En réponse aux commentaires rapportés pour la première fois dans le Brussels Playbook de L’Observatoire de l’Europe, le ministre tchèque des Affaires étrangères sortant Jan Lipavský a déclaré : « la limitation de l’aide militaire tchèque à l’Ukraine est une nouvelle qui apportera sûrement une grande joie aux soldats russes sur la ligne de front. Considérons cela comme un cadeau de Noël de Babiš à Vladimir Poutine. »
Selon Lipavský, dont la large plateforme de centre-droit a été défaite aux élections d’octobre, les déclarations politiques de la nouvelle coalition « ne mentionnent pas une seule fois le mot Russie » et ne parviennent pas à faire face à l’agression du Kremlin. « Le nouveau gouvernement portera atteinte à la sécurité de la République tchèque », a déclaré Lipavský.
Turek a ajouté que le nouveau gouvernement tchèque traiterait avec Moscou d’une manière « guidée par la protection pragmatique des intérêts nationaux » et éviterait « une escalade qui pourrait mettre en danger la sécurité énergétique ou la stabilité économique de la Tchéquie ». « Une focalisation plus large sur la souveraineté et la non-intervention suggère une approche prudente et basée sur les intérêts », a-t-il déclaré.
Même si le gouvernement tchèque pourrait modifier les types d’aide qu’il fournit à l’Ukraine, le principal plan de l’UE pour financer Kiev l’année prochaine repose sur l’utilisation des avoirs russes gelés actuellement détenus en Belgique. Bruxelles est en train de décider si elle soutiendra ou non ces mesures, et il n’est pas clair si Prague s’y opposerait.

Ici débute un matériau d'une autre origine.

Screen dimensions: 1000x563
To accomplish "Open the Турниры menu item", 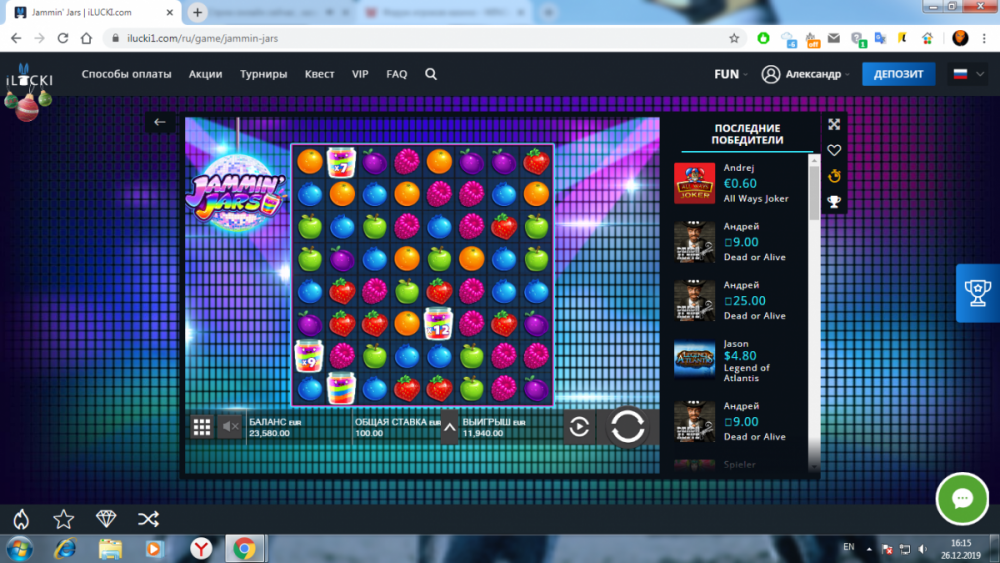I will point(263,74).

Babiš, chargé de former un gouvernement d’ici le mois prochain, pourrait se heurter à l’opposition du président Petr Pavel à la nomination de Turek. Le probable prochain ministre des Affaires étrangères a fait l’objet d’une enquête policière suite à des publications incendiaires sur les réseaux sociaux, dont il s’est excusé pour certaines et dont il a nié la paternité pour d’autres.
Dans le même temps, Turek a déclaré que Prague aurait pour priorité d’être « un membre souverain et confiant de l’UE et un allié ferme au sein de l’OTAN », mais en même temps « de résister à de nouveaux transferts de pouvoirs vers Bruxelles et de plaider en faveur d’une union basée sur l’unanimité, le respect mutuel et des politiques pragmatiques qui évitent de surcharger les citoyens de réglementations ».
L’ancien pilote de course automobile, qui jusqu’au mois dernier était membre du Parlement européen et faisait campagne sur une plateforme anti-Green Deal, a qualifié les politiques soucieuses de l’environnement de « non durables », appelant à l’annulation de l’interdiction de 2035 sur la vente de voitures à moteur à combustion et à l’abandon complet des systèmes d’échange de droits d’émission.
« Un véritable changement exige que Bruxelles donne la priorité aux usines et aux budgets familiaux plutôt qu’à des agendas idéologiques qui ne font qu’accélérer la délocalisation de la production européenne sophistiquée vers la Chine », a déclaré Turek, « où les usines moins efficaces et le transport sur de longues distances génèrent des émissions mondiales plus élevées, contredisant paradoxalement les objectifs climatiques mêmes que Bruxelles prétend poursuivre ».
Babiš devra présenter sa proposition de liste de ministres au président tchèque Petr Pavel dans les prochains jours avant qu’un vote de confiance dans le nouveau gouvernement puisse avoir lieu.